横山少佐の遺品について家族と話す、おいの横山正照さん(奥中央)=12日、鹿児島市の黎明館
真珠湾攻撃の特殊潜航艇で戦死し、戦時中「軍神」として英雄視された横山正治少佐(鹿児島市出身)の親族が12日、同市の黎明館を訪れ、展示中の横山少佐の遺品と改めて対面した。おいの横山正照さん(81)=同市=は「未来ある子どものためにも戦争はあってはならない。国威発揚に使われた叔父のようなヒーローは不要だ」と平和の大切さを訴えた。
正照さんは、横山少佐の兄正利さんの息子で、家族5人と訪れた。出撃前の決意を書いたとされるノートや家族写真、死後同郷の同僚が少佐の母親にあてた手紙などに、学芸員の解説を聞きながら見入った。

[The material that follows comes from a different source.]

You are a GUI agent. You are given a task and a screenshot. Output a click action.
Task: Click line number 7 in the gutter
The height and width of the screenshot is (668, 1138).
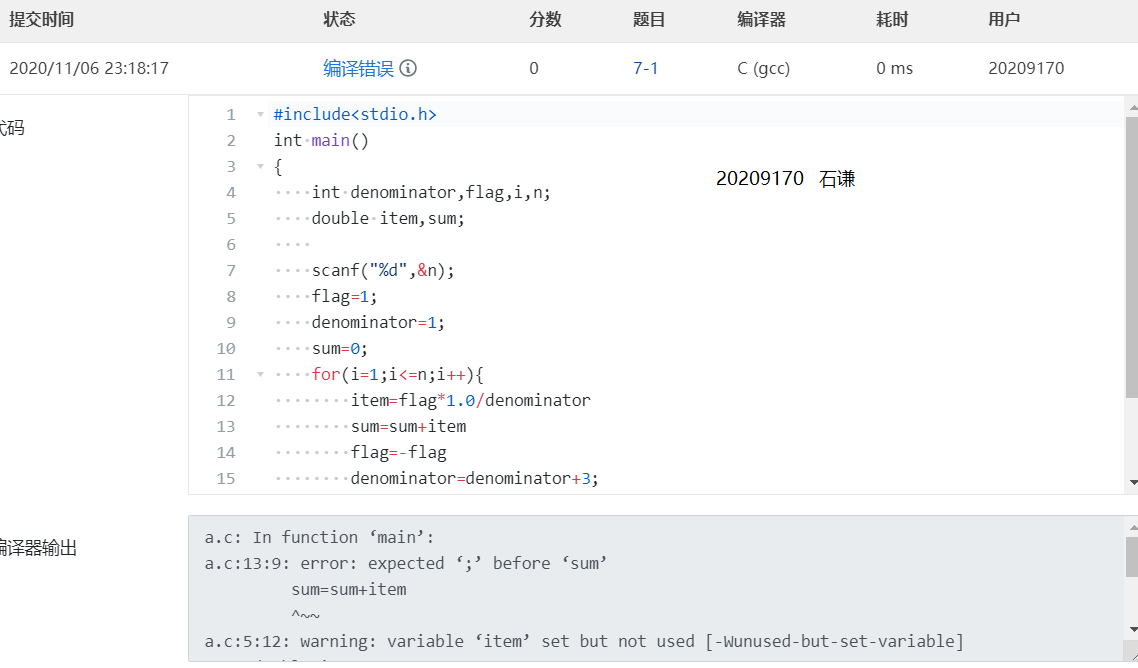tap(230, 271)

戦死後、横山少佐の実家には「軍神」と書かれた表札が掲げられ、家の前を人が通るたび最敬礼したという。「祖母(少佐の母)は見苦しくないよう、真夏でも外出用の正装だったと聞いた」と正照さん。「同じ過ちを繰り返さないためにも、多くの人に遺品を見てほしい」と話した。
遺品と当時の教材計5点は1983(昭和58)年、正照さんが黎明館に寄託し、戦後80年に合わせた今回が初公開となる。展示にあたり、同館が正照さんに観覧を呼びかけた。展示は6月1日まで。